* **DATA LISTING**
^^^^
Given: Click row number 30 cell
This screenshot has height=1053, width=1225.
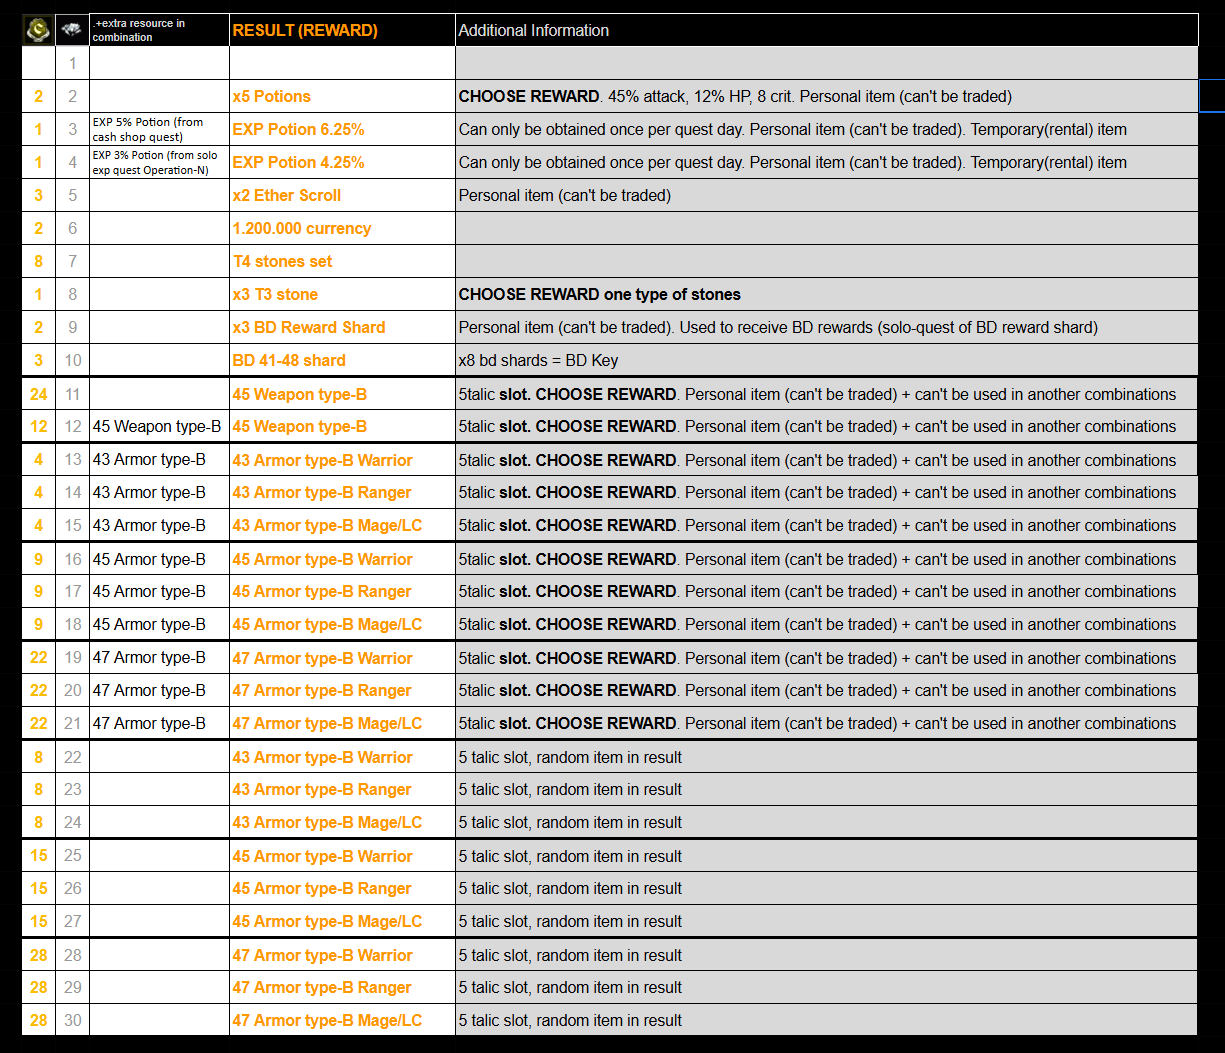Looking at the screenshot, I should 72,1020.
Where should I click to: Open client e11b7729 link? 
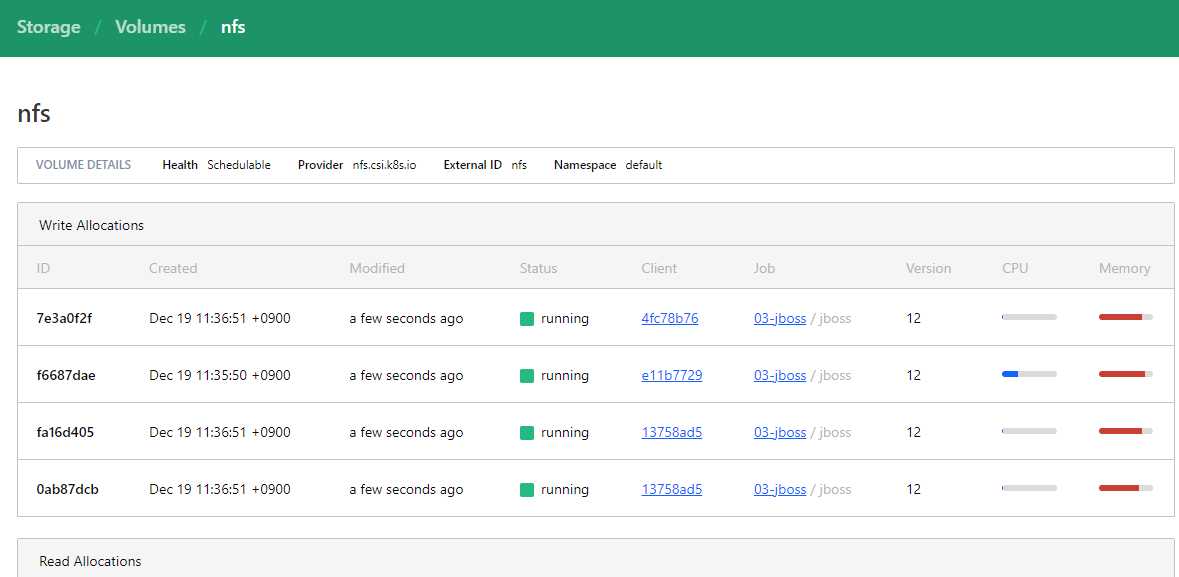(x=672, y=376)
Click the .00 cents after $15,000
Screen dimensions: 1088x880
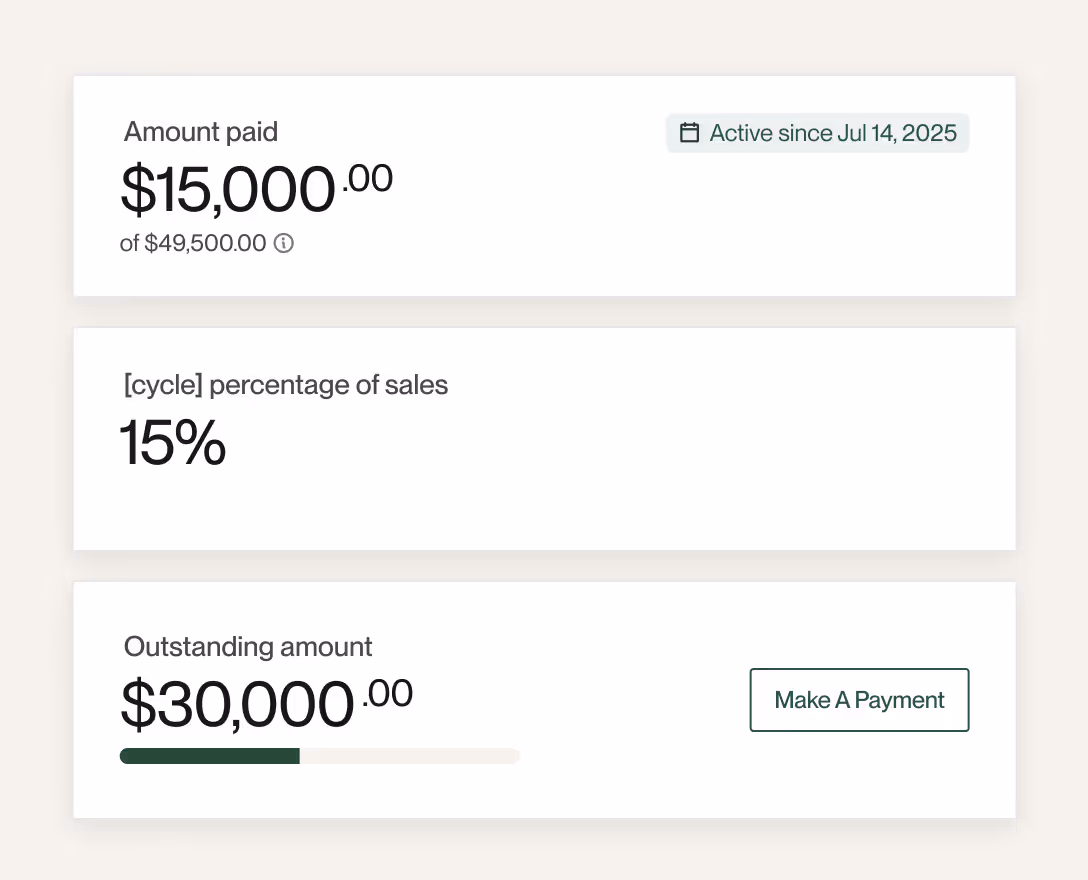367,179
^^^^
* **PROBLEM TO SOLVE**
Every line from the one holding "Where should I" through the final line of the data above is to be reproduced exactly, both ends included, with the pictures left out.

* **TASK OUTPUT**
Where should I click to: Open client e11b7729 link? 
(x=672, y=376)
Click the .00 cents after $15,000
Screen dimensions: 1088x880
367,179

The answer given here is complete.